En revanche il n’apparaît pas inéquitable de laisser à la charge de Mme [Y] [D] ainsi que M. [G] [D], Mme [H] [D] et Mme [M] [W] intervenants volontaires en leur qualité d’ayants droit de M. [J] [D] les frais irrépétibles exposés par eux devant la cour et non compris dans les dépens.

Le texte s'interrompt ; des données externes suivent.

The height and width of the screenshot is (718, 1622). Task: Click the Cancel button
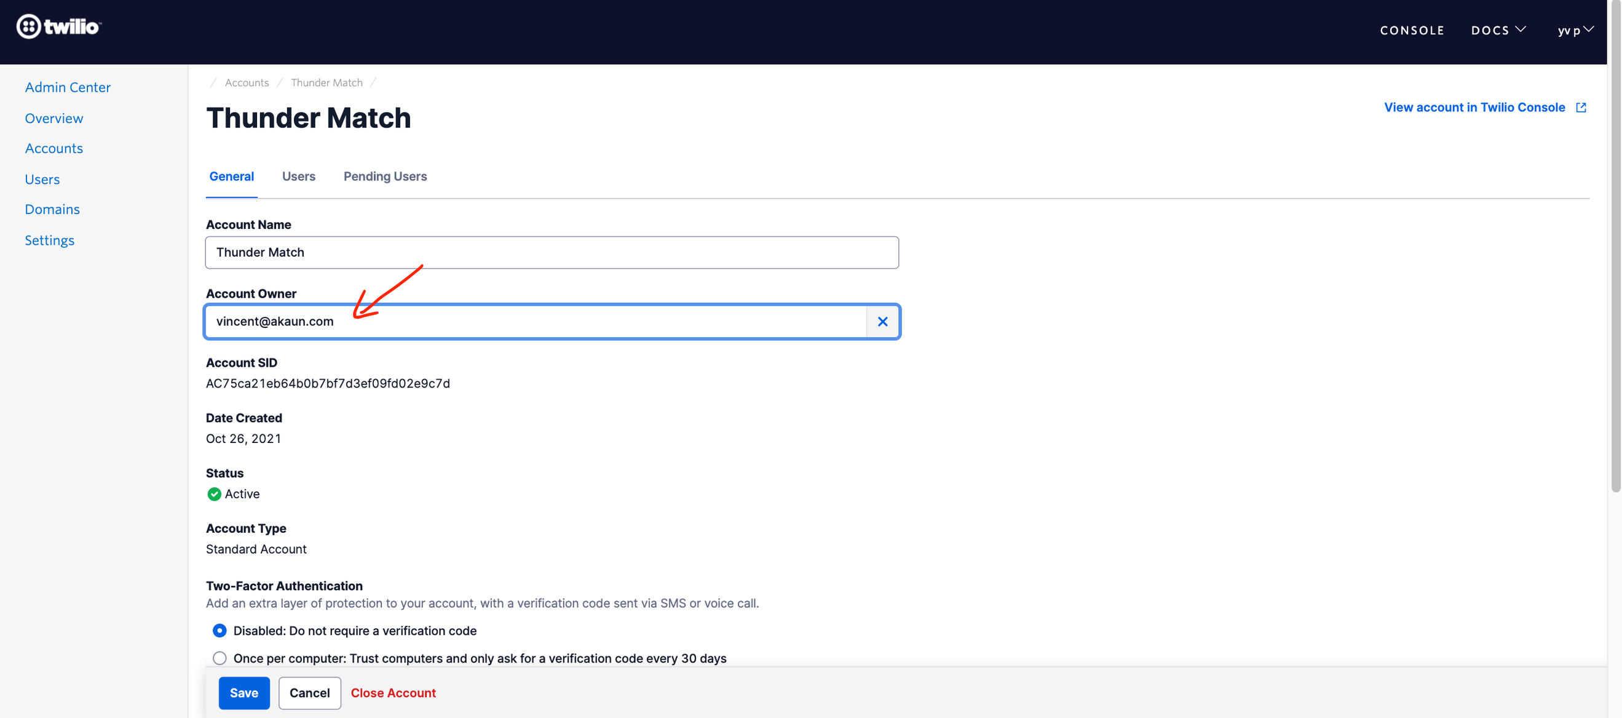tap(309, 693)
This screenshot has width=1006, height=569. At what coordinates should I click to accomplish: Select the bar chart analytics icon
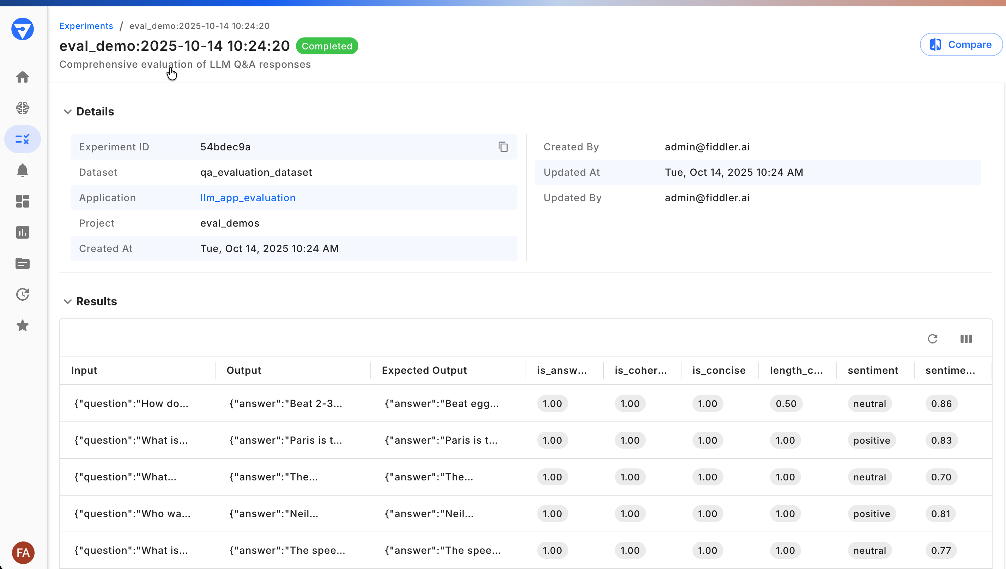click(x=23, y=232)
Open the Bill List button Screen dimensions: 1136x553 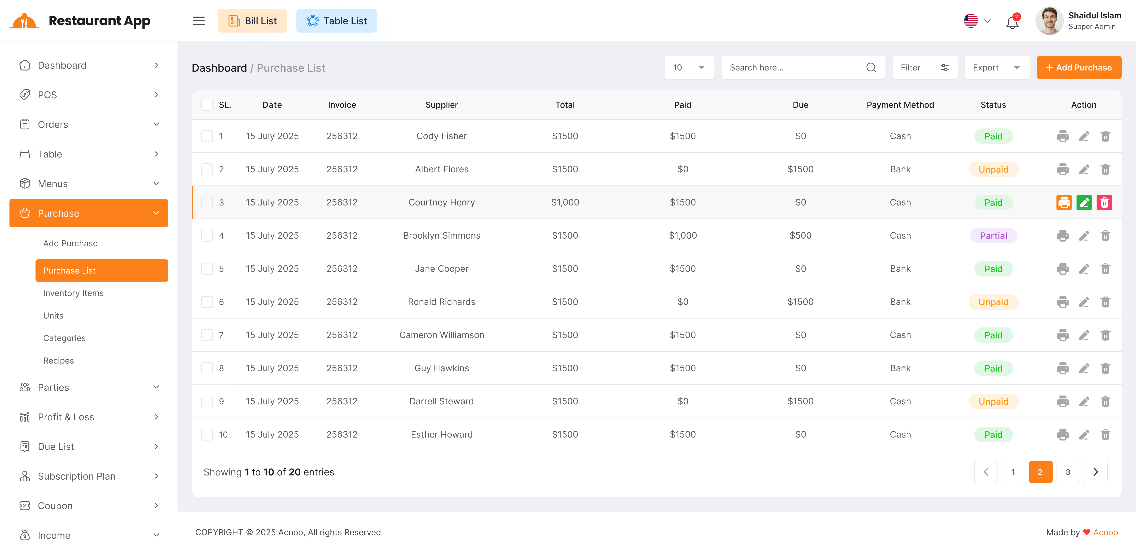252,21
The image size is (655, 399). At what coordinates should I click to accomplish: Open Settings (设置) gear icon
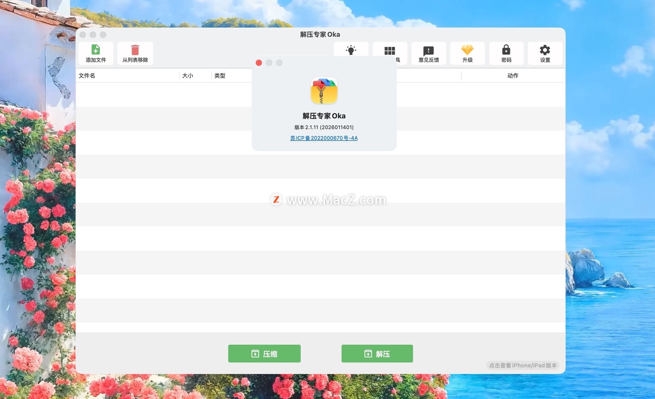[x=545, y=50]
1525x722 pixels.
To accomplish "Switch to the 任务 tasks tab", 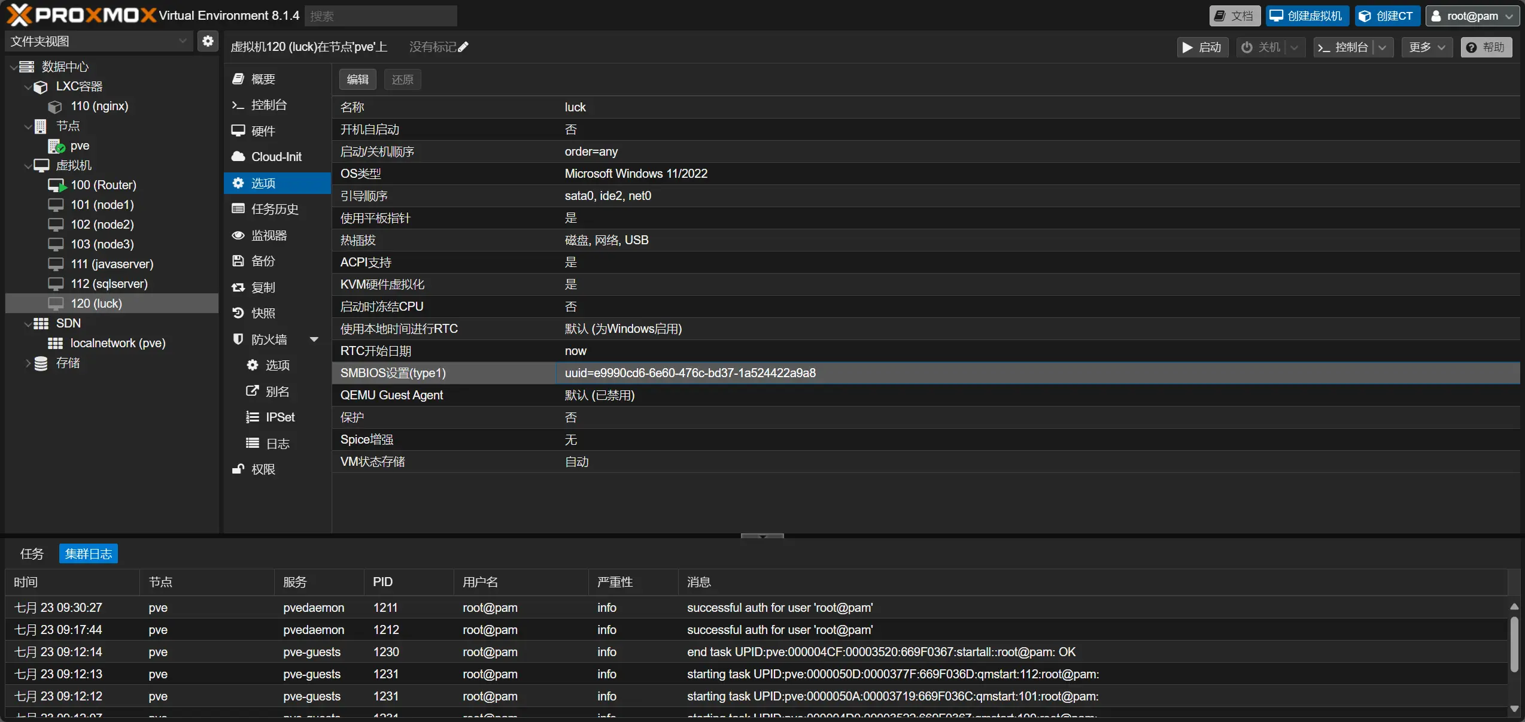I will tap(32, 554).
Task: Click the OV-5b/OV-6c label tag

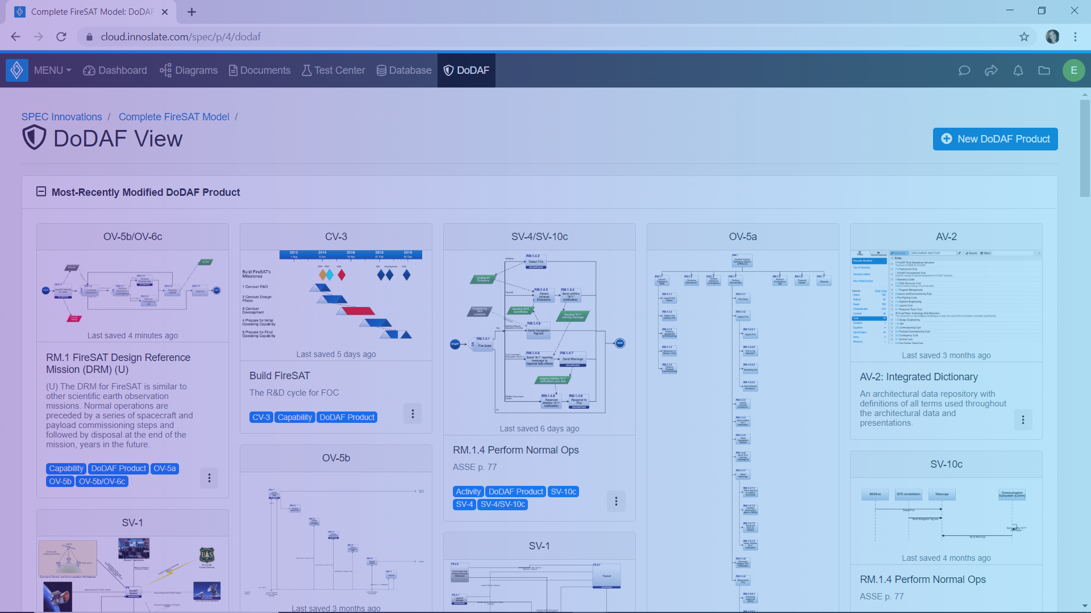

Il convient dès lors de débouter Mme [Y] [D] ainsi que M. [G] [D], Mme [H] [D] et Mme [M] [W] intervenants volontaires en leur qualité d’ayants droit de M. [J] [D] de leur demande sur le fondement de l’article 700 du code de procédure civile au titre de l’instance d’appel.
— Sur les dépens d’appel:
Les appelants succombant devant la cour, il y a lieu de les condamner aux entiers dépens d’appel.
PAR CES MOTIFS,
Statuant par arrêt réputé contradictoire, rendu en dernier ressort, et par mise à disposition au greffe,
— Confirme le jugement querellé sauf à préciser que, compte tenu du décès de M. [J] [D], seront condamnés au titre des frais irrépétibles de première instance au profit de la société COFIDIS et aux dépens Mme [Y] [D] ainsi que de M. [G] [D], Mme [H] [D] et Mme [M] [W] intervenants volontaires en leur qualité d’ayants droit de M. [J] [D],
Y ajoutant,
— Condamne in solidum Mme [Y] [D] ainsi que de M. [G] [D], Mme [H] [D] et Mme [M] [W] intervenants volontaires en leur qualité d’ayants droit de M. [J] [D] à payer à la société COFIDIS la somme de 1.000 euros sur le fondement de l’article 700 du code de procédure civile au titre de l’instance d’appel,
— Déboute Mme [Y] [D] ainsi que M. [G] [D], Mme [H] [D] et Mme [M] [W] intervenants volontaires en leur qualité d’ayants droit de M. [J] [D] de leur demande sur le fondement de l’article 700 du code de procédure civile au titre de l’instance d’appel,
— Condamne Mme [Y] [D] ainsi que M. [G] [D], Mme [H] [D] et Mme [M] [W] intervenants volontaires en leur qualité d’ayants droit de M. [J] [D] aux entiers dépens d’appel.